§ **Required action**:
Check every line in the listing below for "label". Copy the ones where it occurs.

** Opening Source material block **

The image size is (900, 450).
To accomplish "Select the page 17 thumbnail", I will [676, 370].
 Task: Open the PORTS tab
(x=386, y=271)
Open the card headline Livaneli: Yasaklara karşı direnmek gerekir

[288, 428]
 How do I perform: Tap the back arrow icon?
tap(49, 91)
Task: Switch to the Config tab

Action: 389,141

** Closing Source material block **
** Opening Source material block **

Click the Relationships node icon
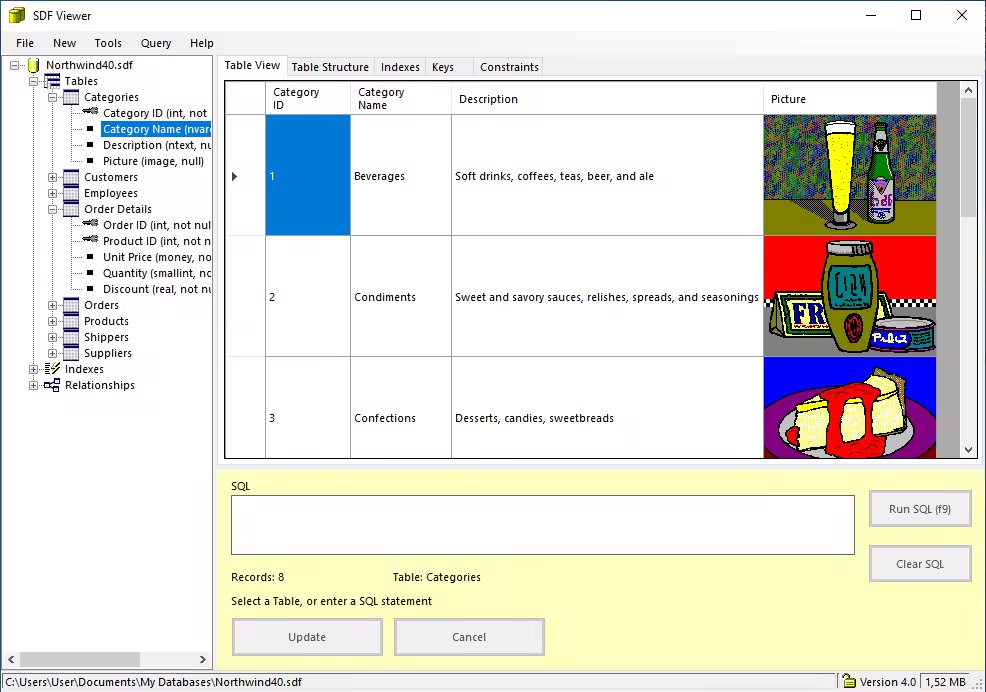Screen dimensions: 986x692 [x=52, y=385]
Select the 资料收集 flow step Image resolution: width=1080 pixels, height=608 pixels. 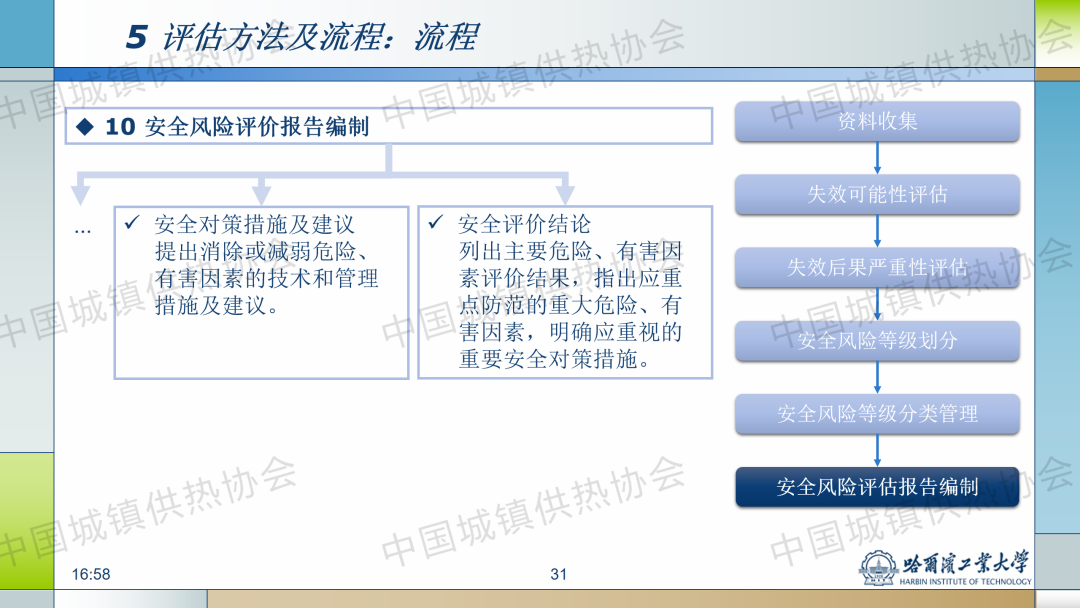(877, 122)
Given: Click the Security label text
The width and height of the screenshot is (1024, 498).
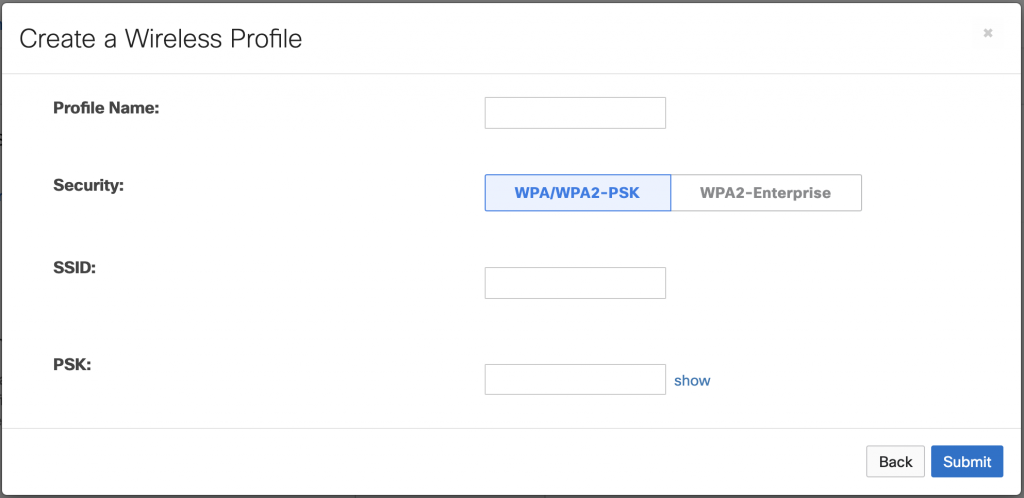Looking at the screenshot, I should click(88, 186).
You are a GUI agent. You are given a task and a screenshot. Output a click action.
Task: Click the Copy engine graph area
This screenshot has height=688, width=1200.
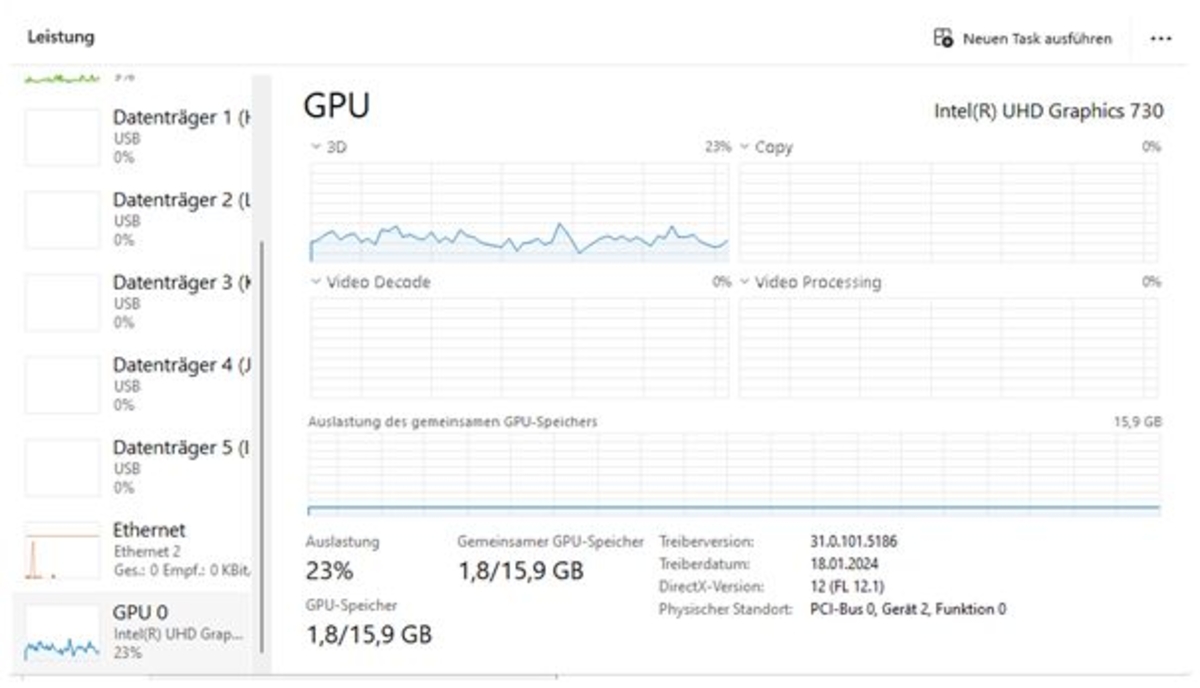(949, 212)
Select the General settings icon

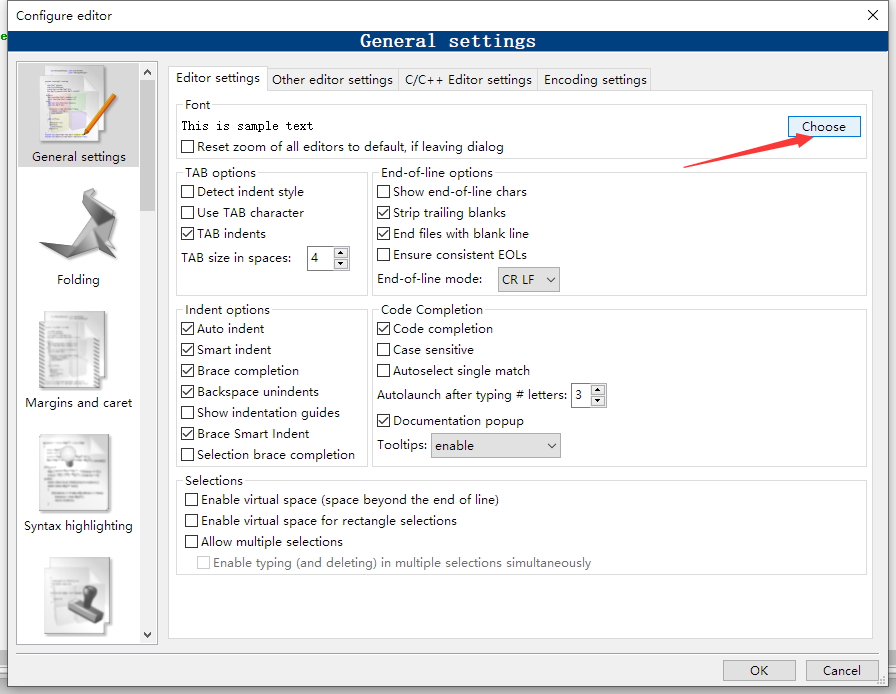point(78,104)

** Closing Source material block **
** Opening Source material block **

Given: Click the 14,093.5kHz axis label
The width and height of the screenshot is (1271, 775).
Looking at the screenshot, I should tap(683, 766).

** Closing Source material block **

§ **Finished exercise**:
Given: Click the Security label text
Given: Click the 14,093.5kHz axis label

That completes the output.